■ Problem statement ■
Please print exactly the lines from the one containing "Image resolution: width=801" through the last line of the records, and only those. Leave out any pictures.

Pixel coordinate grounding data
————————

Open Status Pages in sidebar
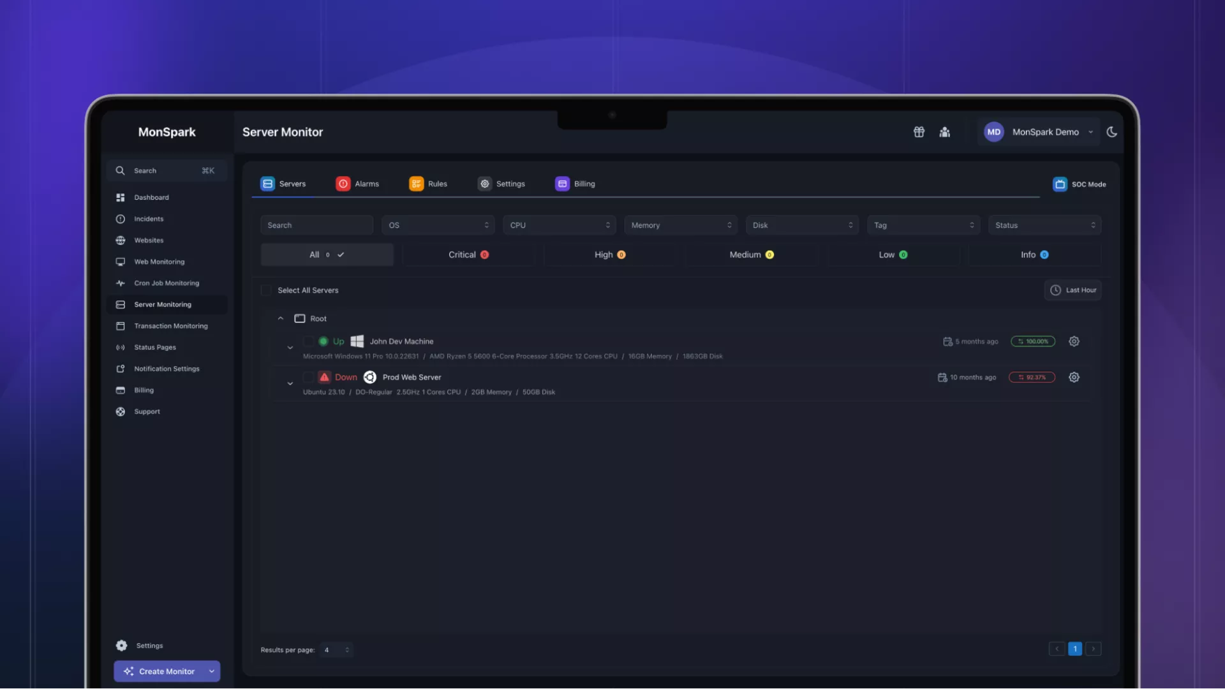tap(154, 348)

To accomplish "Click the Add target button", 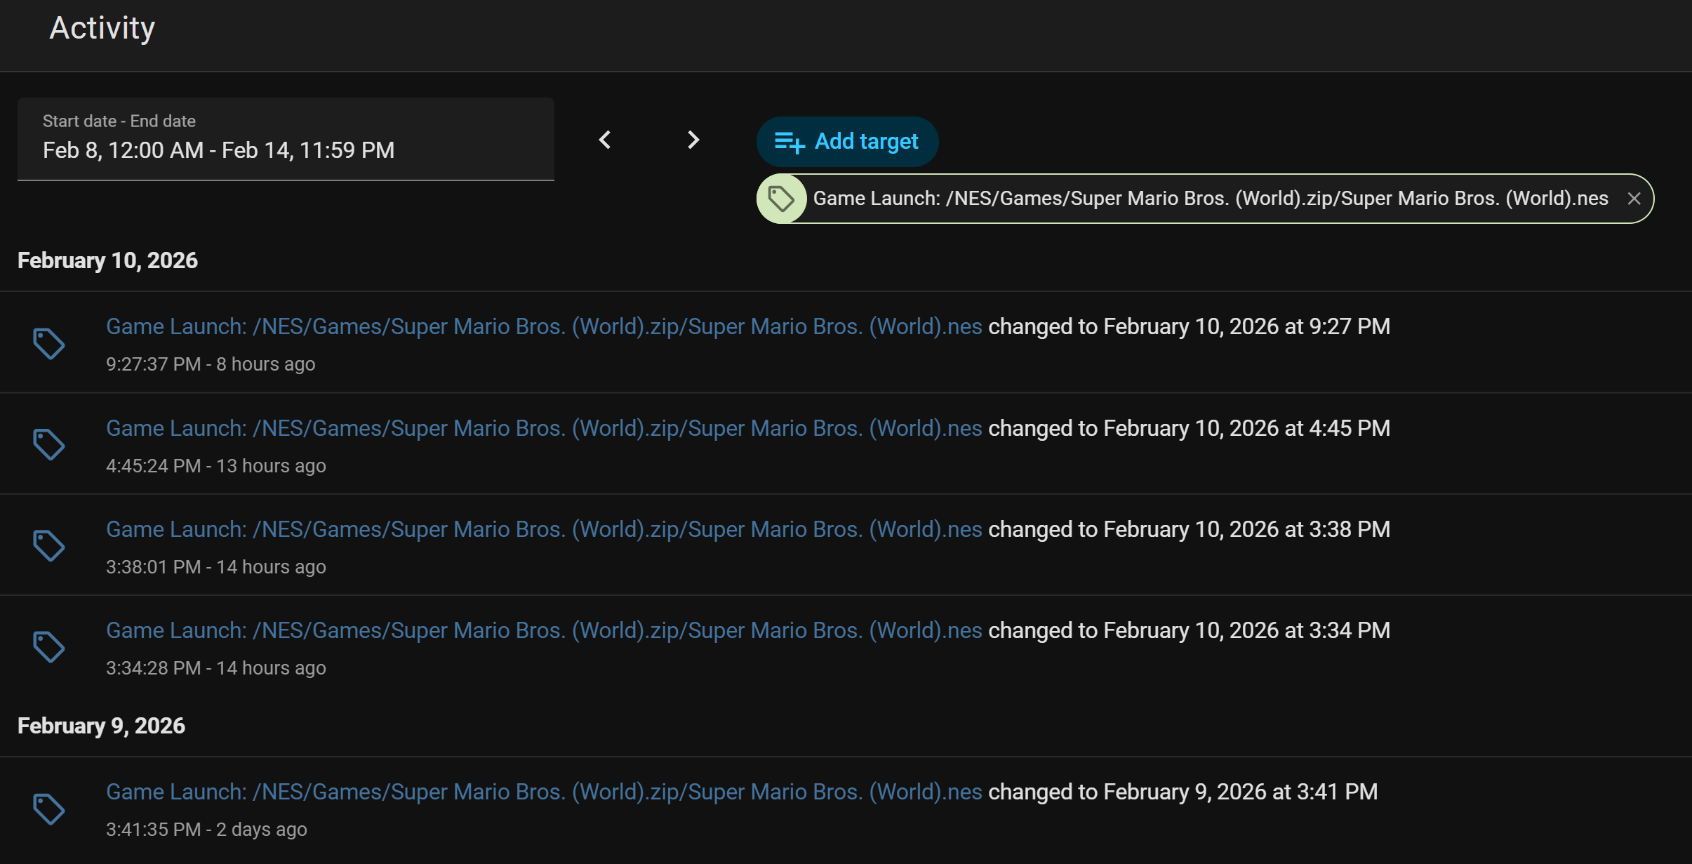I will click(x=847, y=142).
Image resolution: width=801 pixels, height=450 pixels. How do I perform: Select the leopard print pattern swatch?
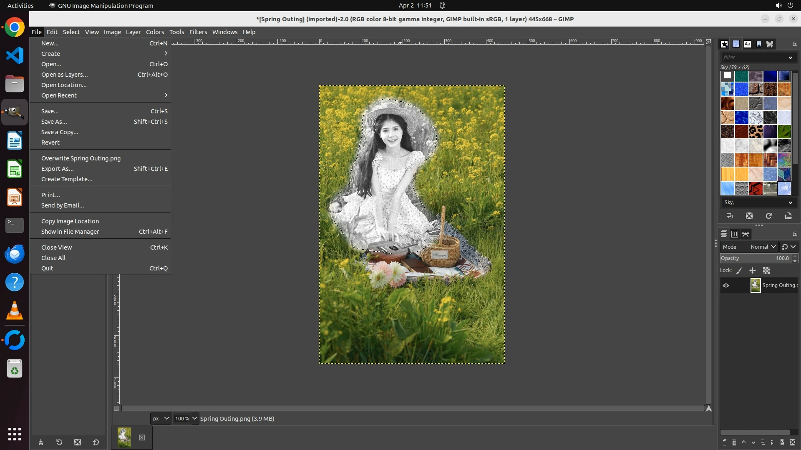point(756,132)

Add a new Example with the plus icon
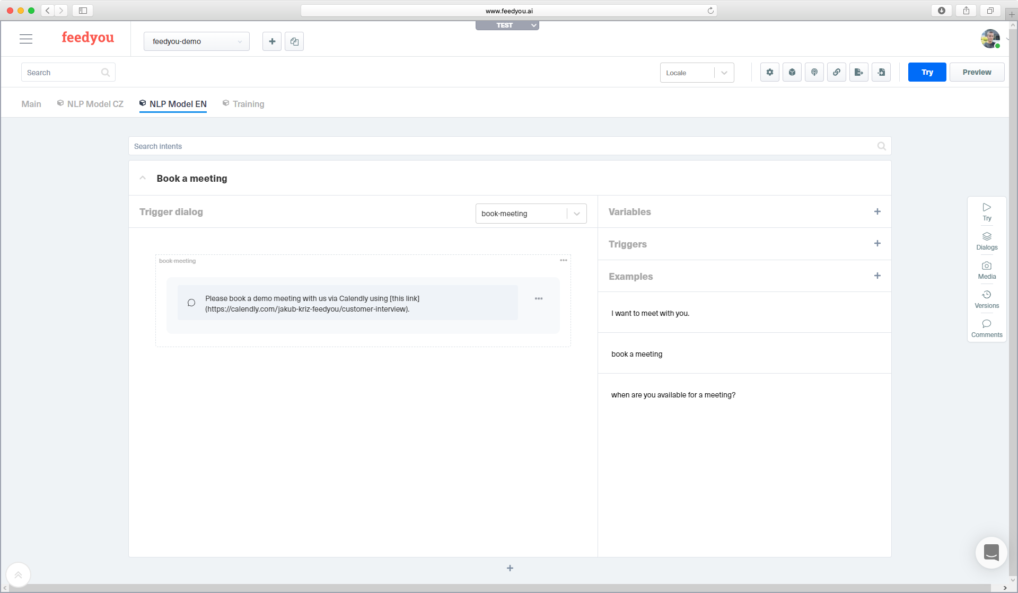(877, 276)
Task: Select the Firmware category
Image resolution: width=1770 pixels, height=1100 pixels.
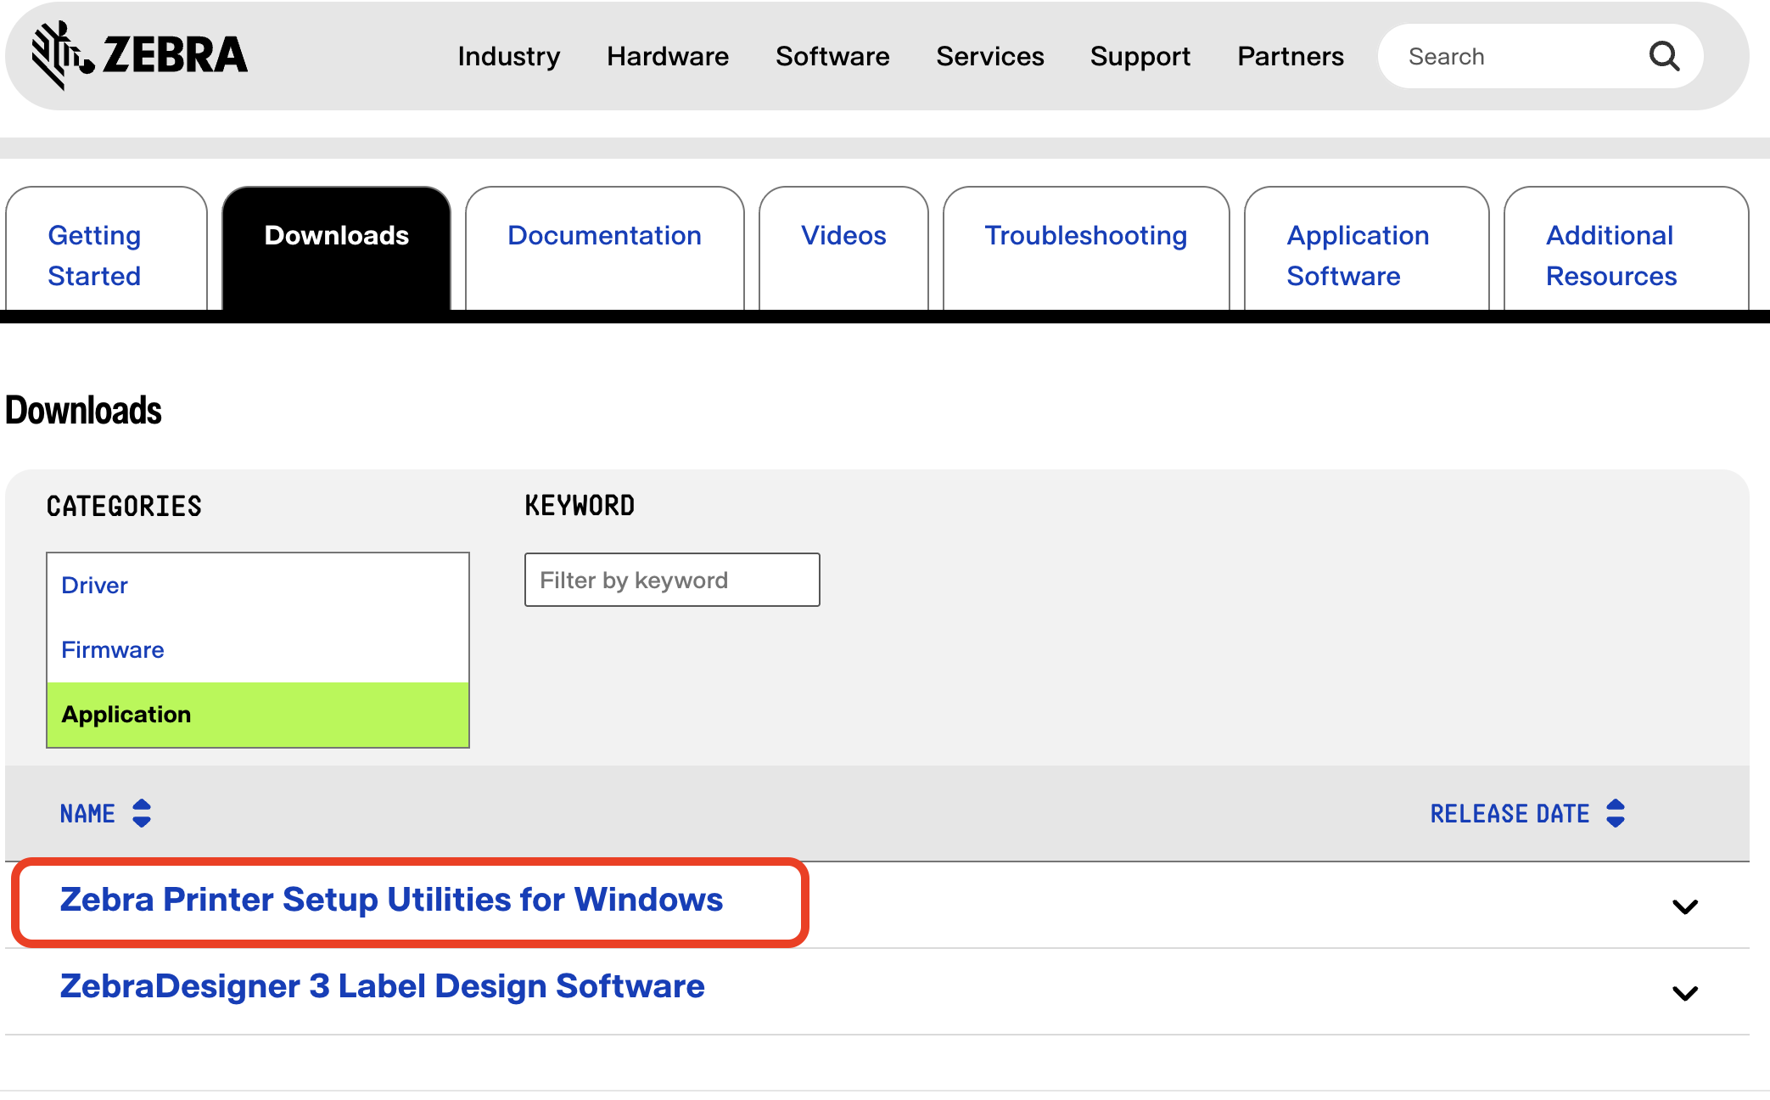Action: coord(113,650)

————————

■ Answer to the problem ■
Image resolution: width=801 pixels, height=450 pixels. How do I perform: Select the leopard print pattern swatch?
point(756,132)

Add a new Example with the plus icon
(877, 276)
Task: Select the Firmware category
Image resolution: width=1770 pixels, height=1100 pixels.
Action: coord(113,650)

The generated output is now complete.